There comes a time in the life of every Youth (in boy Youths usually around the ages of thirteen or fourteen), when they become seized by the desire to purchase a carton of eggs of an evening, hang around in groups of two at the entrance to Lambs Lane in Falmouth, and randomly hurl said yolky missiles at innocent passersby on the other side of the road.
Accompanying your ovum-based bombardment with random random shouts of 'Twat' are expected, although if your partner is possessed by a fit of extremely high-pitched and rather girlish giggles, this may lessen the impact of your attacks a little.
And if, when the targets of your double-yokers (a highly-regarded screenwriter, his GF and his Bezzie Mate) turn round to see what on earth is going on, having heard an egg hit the ground a few feet behind them, take care not to panic and attempt to leg it round the corner at a speed unsuitable to a sharp turn, leading to both of you falling over on the pavement onto your remaining eggs and badly skinning your hands.

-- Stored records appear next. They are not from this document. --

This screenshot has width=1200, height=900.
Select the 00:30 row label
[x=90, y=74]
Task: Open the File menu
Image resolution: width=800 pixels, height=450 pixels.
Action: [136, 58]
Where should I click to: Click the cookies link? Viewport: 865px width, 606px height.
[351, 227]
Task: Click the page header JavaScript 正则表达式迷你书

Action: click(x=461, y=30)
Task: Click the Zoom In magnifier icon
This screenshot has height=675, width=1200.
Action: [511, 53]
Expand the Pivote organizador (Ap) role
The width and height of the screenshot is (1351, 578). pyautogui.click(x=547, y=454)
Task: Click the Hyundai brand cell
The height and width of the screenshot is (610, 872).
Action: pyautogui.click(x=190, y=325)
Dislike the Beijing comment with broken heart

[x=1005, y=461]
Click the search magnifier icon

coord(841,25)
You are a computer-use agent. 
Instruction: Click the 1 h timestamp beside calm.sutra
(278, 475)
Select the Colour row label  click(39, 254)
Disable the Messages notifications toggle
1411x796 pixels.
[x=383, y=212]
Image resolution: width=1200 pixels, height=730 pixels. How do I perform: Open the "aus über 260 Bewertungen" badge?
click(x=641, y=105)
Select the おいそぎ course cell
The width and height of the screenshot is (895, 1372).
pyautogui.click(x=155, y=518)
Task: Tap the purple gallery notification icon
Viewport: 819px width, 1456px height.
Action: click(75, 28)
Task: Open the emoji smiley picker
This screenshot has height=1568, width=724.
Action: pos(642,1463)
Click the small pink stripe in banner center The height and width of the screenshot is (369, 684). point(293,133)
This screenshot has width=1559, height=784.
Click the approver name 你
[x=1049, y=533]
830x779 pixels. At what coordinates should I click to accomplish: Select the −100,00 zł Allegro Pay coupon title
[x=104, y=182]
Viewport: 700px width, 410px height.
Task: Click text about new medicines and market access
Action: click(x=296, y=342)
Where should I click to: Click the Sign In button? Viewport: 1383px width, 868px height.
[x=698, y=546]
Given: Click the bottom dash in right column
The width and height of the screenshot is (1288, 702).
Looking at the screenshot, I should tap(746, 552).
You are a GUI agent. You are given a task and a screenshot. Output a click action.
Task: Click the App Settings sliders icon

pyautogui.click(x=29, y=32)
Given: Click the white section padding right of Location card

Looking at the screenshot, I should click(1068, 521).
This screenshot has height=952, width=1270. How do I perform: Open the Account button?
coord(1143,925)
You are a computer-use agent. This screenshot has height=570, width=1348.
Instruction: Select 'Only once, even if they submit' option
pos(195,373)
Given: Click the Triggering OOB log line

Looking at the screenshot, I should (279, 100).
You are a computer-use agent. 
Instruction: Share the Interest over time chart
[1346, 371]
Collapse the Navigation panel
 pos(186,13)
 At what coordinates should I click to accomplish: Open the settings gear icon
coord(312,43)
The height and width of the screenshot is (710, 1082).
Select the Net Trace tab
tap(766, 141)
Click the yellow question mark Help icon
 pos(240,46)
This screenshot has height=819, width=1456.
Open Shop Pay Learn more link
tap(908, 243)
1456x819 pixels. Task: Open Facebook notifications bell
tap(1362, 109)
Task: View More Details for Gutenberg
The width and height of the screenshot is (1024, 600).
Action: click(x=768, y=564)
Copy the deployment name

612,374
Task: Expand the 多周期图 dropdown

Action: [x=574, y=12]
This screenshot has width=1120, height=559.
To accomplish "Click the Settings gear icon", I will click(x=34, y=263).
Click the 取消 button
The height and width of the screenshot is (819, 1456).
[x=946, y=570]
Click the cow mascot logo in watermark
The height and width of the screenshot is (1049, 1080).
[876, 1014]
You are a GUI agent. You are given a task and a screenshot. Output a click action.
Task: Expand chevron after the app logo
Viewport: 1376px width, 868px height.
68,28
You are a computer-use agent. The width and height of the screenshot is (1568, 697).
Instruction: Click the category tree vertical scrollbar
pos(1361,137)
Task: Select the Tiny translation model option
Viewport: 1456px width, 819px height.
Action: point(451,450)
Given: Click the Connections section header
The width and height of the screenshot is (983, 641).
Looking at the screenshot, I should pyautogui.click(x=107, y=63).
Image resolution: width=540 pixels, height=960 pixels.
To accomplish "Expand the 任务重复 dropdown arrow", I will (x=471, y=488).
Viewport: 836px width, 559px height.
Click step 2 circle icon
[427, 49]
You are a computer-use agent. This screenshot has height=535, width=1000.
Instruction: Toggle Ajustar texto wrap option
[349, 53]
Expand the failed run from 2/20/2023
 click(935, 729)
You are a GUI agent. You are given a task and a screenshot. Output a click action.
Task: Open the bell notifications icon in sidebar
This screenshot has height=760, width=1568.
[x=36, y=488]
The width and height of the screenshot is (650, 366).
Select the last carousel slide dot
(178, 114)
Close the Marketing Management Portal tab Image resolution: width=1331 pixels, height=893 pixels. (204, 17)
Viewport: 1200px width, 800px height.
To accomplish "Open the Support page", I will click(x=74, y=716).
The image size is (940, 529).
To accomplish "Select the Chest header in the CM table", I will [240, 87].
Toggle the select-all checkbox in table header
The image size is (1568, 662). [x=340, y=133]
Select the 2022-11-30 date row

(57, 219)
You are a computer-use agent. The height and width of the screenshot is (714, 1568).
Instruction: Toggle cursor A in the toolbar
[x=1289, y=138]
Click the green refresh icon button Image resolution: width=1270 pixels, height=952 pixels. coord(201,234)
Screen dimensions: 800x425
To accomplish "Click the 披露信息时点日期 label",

This will lead to hysterics on the part of the screenwriter, who is then allowed to make the observation: 'Hahahahhaha you Twats'. You are then both allowed to get to your feet, attempt to ignore the fact you have the rest of your eggs dripping down your front and run home. Calling 'Twat' over your shoulder again as you run, however, is bad form, and will be rebounded onto you instantly, pinch punch no returns.
Broadband due next Wednesday, apparently.